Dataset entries
+ + +

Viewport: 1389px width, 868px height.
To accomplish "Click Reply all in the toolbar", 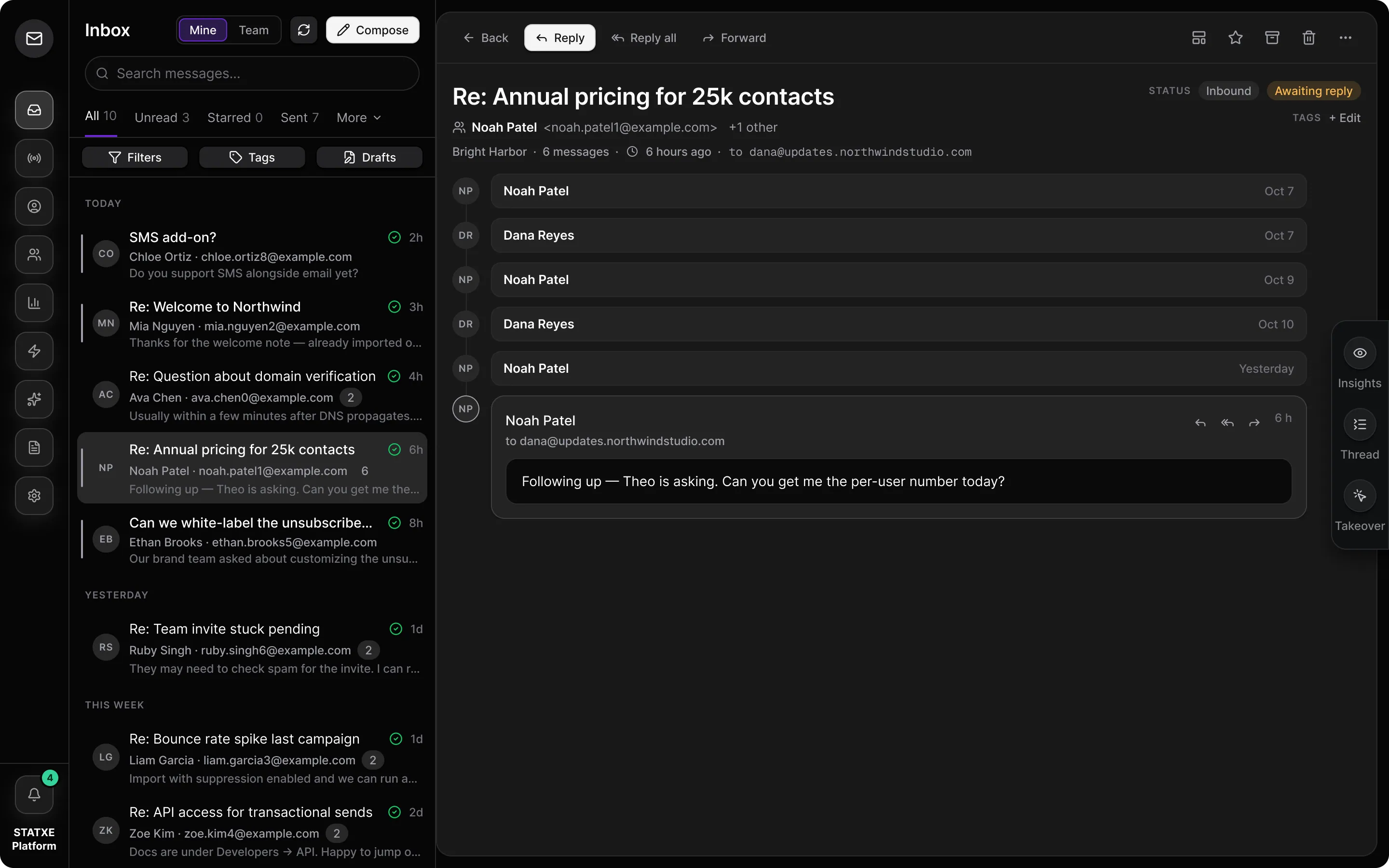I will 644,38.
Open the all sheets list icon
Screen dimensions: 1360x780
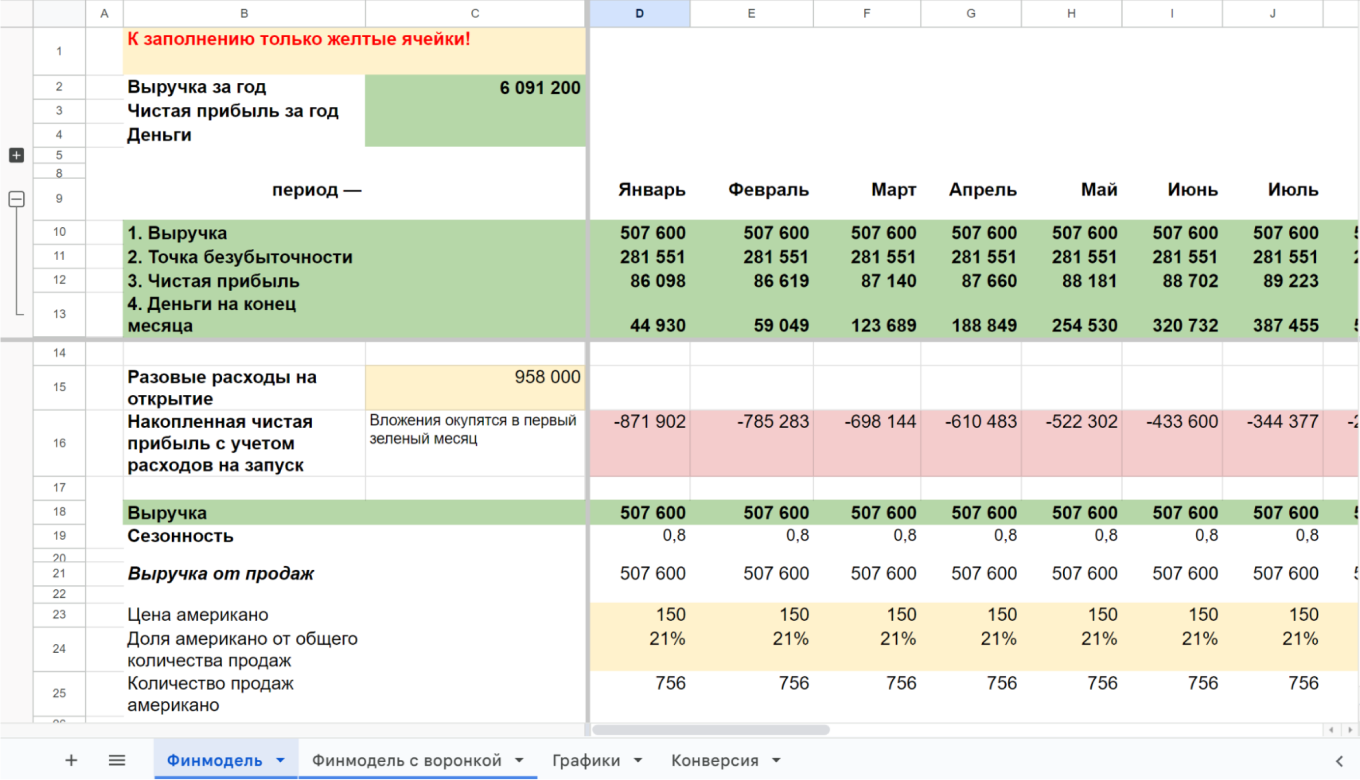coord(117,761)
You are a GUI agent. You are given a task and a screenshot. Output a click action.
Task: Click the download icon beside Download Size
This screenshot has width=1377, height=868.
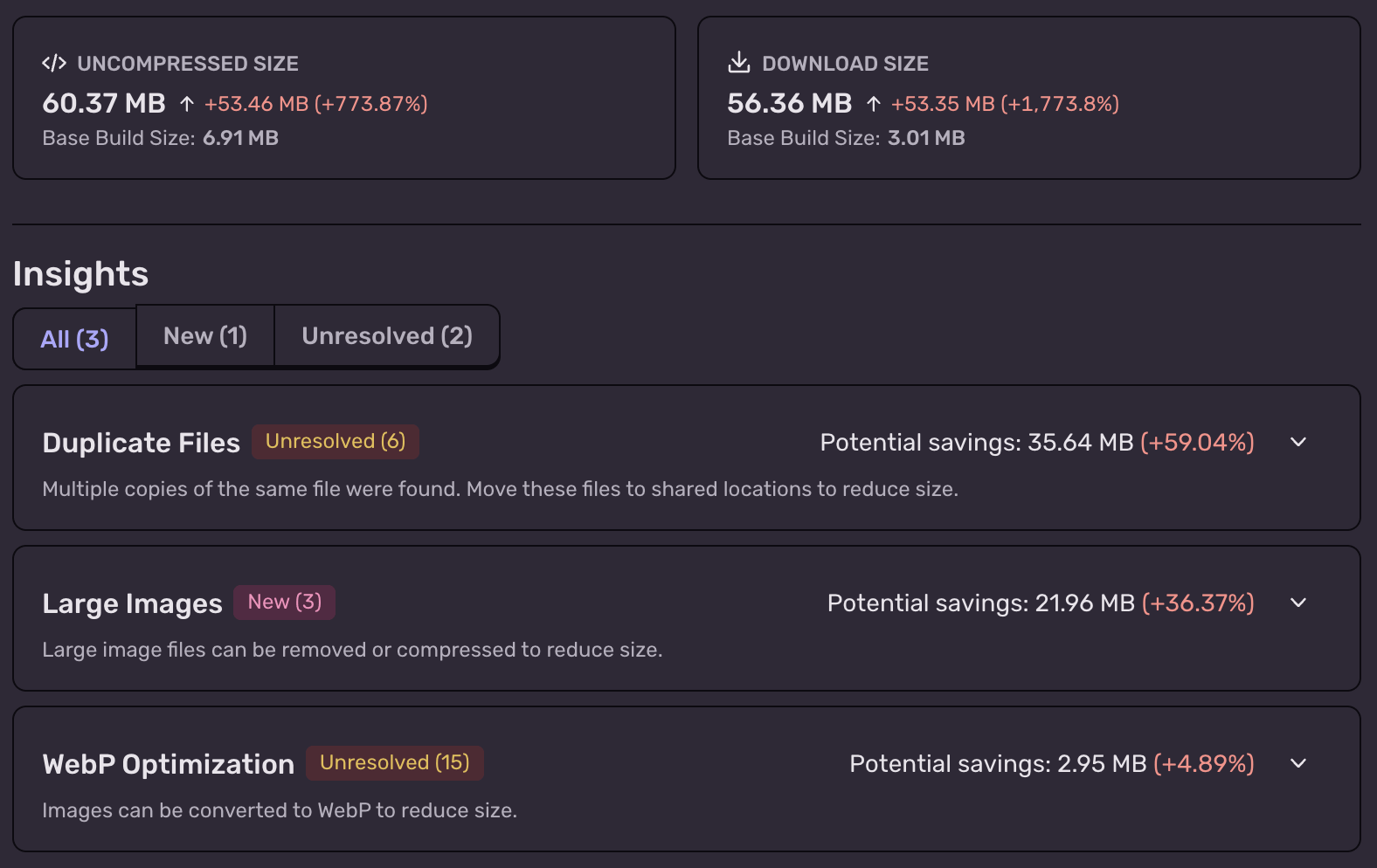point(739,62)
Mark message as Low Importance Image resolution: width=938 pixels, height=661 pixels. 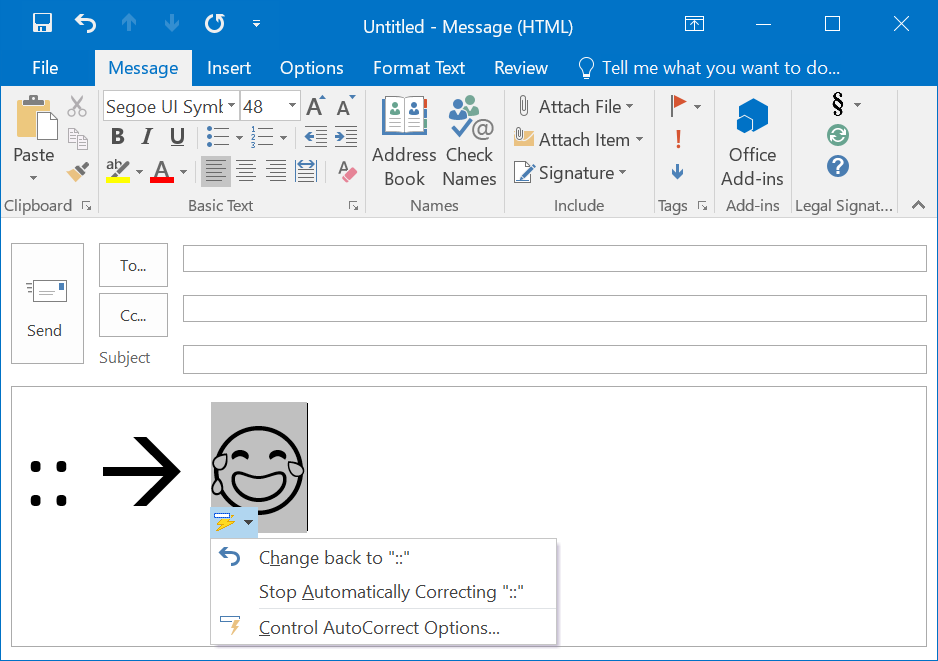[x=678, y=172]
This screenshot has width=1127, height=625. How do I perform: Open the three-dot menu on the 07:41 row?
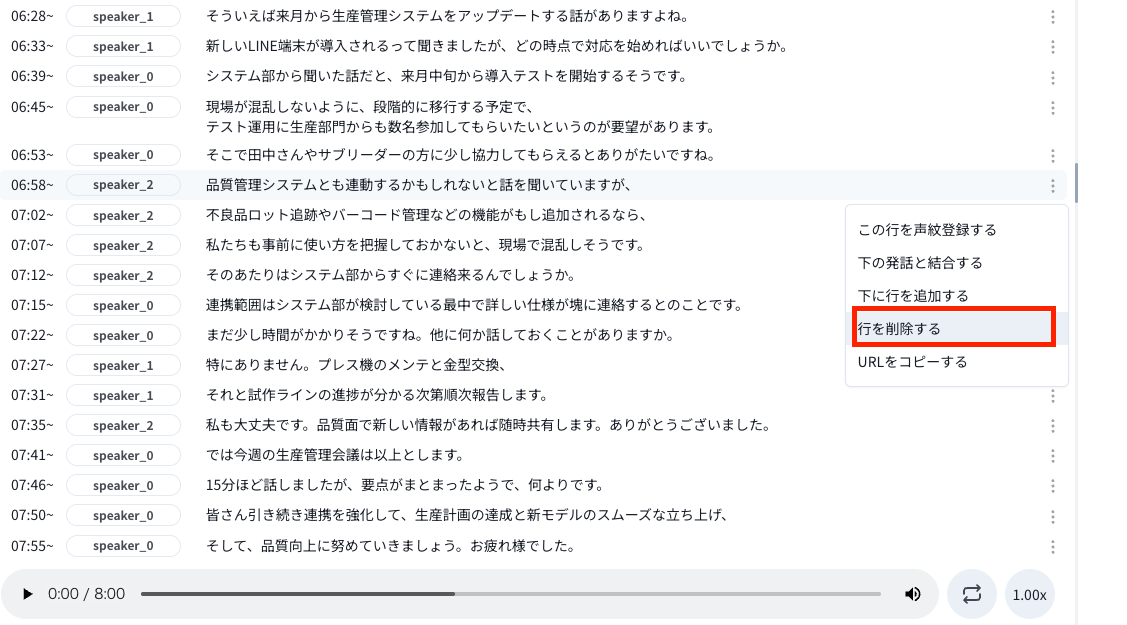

+ + +

**Work to do**
Pull out every line of the data above that contains the word "Open", counting only matches with the same capitalization.

**Task output**
Open the all sheets list icon
This screenshot has width=1127, height=625. How do I perform: Open the three-dot menu on the 07:41 row?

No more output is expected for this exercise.